-- Start Records for this task --
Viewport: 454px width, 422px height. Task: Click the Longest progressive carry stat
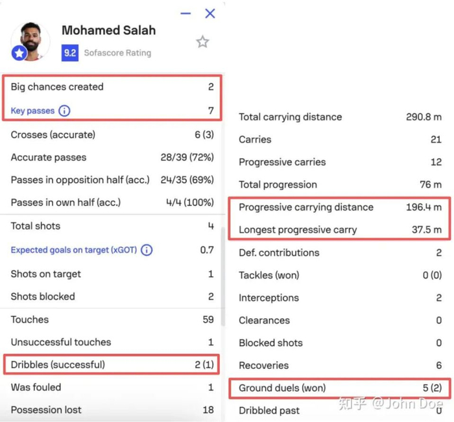point(339,229)
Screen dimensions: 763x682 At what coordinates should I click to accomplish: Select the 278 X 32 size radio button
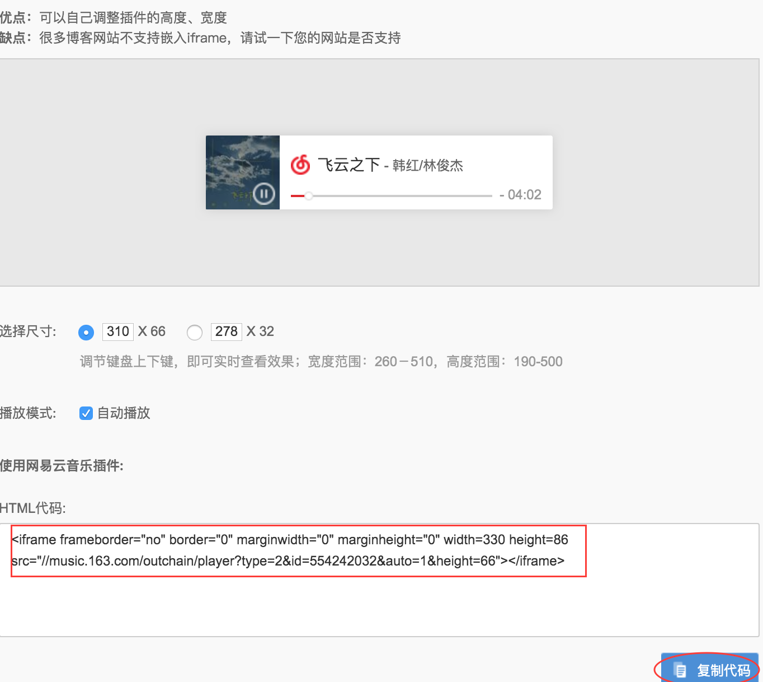[x=195, y=332]
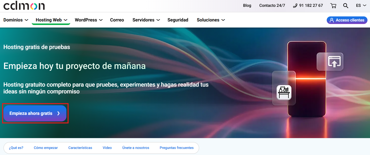The width and height of the screenshot is (370, 155).
Task: Click the upload window icon tile
Action: pos(330,62)
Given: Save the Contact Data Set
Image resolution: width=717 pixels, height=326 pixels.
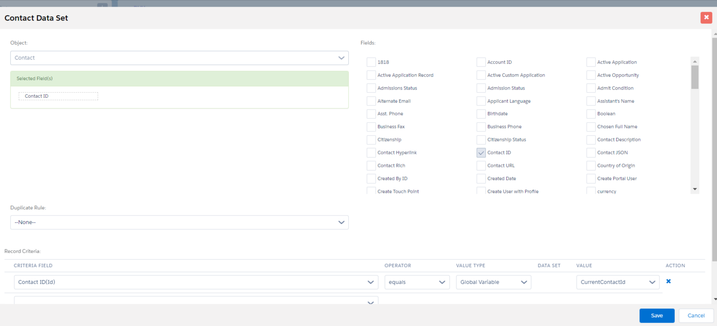Looking at the screenshot, I should click(x=656, y=316).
-- End Records for this task --
## Objective
Format the lines as a numbered list with blank lines omitted. Begin at the line that contains "Screen dimensions: 763x682" and continue through the last line, leaving the pictures out of your answer.

## Answer to this problem
1. Screen dimensions: 763x682 At what coordinates should I click to accomplish: Select the 278 X 32 size radio button
2. [x=195, y=332]
3. The width and height of the screenshot is (370, 155).
4. Task: Click the upload window icon tile
5. Action: pos(330,62)
6. Given: Save the Contact Data Set
7. Image resolution: width=717 pixels, height=326 pixels.
8. Looking at the screenshot, I should click(x=656, y=316).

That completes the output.